Numa rede cristalina, a espécie molecular corresponde ao motivo repetitivo.

Os compostos de constituição química definida apresentados isoladamente que contenham substâncias

que foram acrescentadas deliberadamente durante ou após a sua fabricação (incluindo a purificação)

estão excluídos do presente Capítulo. Consequentemente, um produto constituído, por exemplo, por

sacarina misturada com lactose, a fim de que possa ser utilizado como edulcorante, exclui-se do presente

Capítulo (ver Nota Explicativa da posição 29.25).

Estes compostos podem conter impurezas (Nota 1 a)). O texto da posição 29.40 cria uma exceção a esta

regra porque, relativamente aos açúcares, restringe o âmbito da posição aos açúcares quimicamente

puros.

O termo “impurezas” aplica-se exclusivamente às substâncias cuja presença no composto químico

distinto resulta, exclusiva e diretamente, do processo de fabricação (incluindo a purificação).
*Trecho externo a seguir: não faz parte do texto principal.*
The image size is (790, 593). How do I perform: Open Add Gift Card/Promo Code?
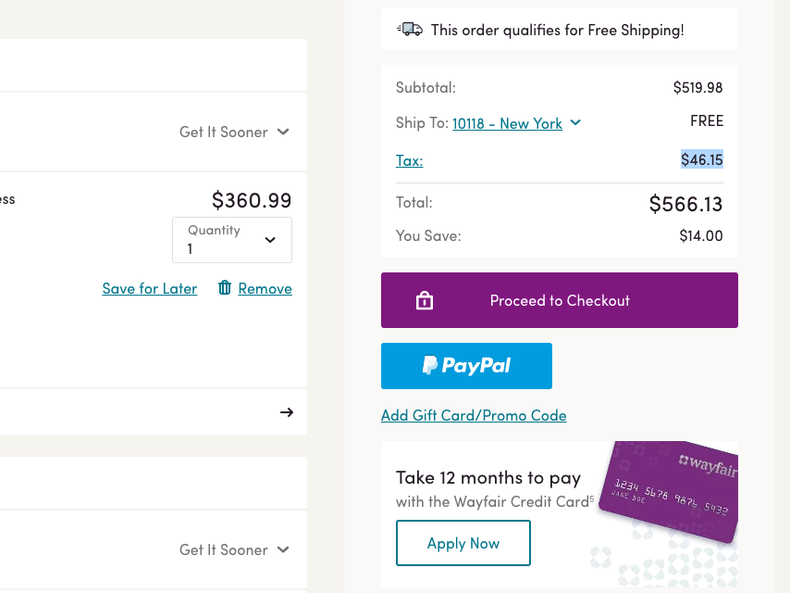pos(474,415)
Essas

substâncias podem provir de qualquer dos elementos que intervêm no curso da fabricação, e que são

essencialmente os seguintes:

a) Matérias iniciais não convertidas,

b) Impurezas contidas nas matérias iniciais,

c) Reagentes utilizados no processo de fabricação (incluindo a purificação),

d) Subprodutos.

No entanto, convém referir que essas substâncias não são sempre consideradas “impurezas” autorizadas

pela Nota 1 a). Quando essas substâncias são deliberadamente deixadas no produto para torná-lo

particularmente apto para usos específicos de preferência à sua aplicação geral, não são consideradas

impurezas admissíveis. Assim exclui-se o produto constituído por uma mistura de acetato de metila com

o metanol, deliberadamente deixado para torná-lo apto a ser utilizado como solvente (posição 38.14).

Relativamente a alguns produtos (por exemplo, etano, benzeno, fenol e piridina), há critérios específicos

de pureza que são indicados nas Notas Explicativas das posições 29.01, 29.02, 29.07 e 29.33.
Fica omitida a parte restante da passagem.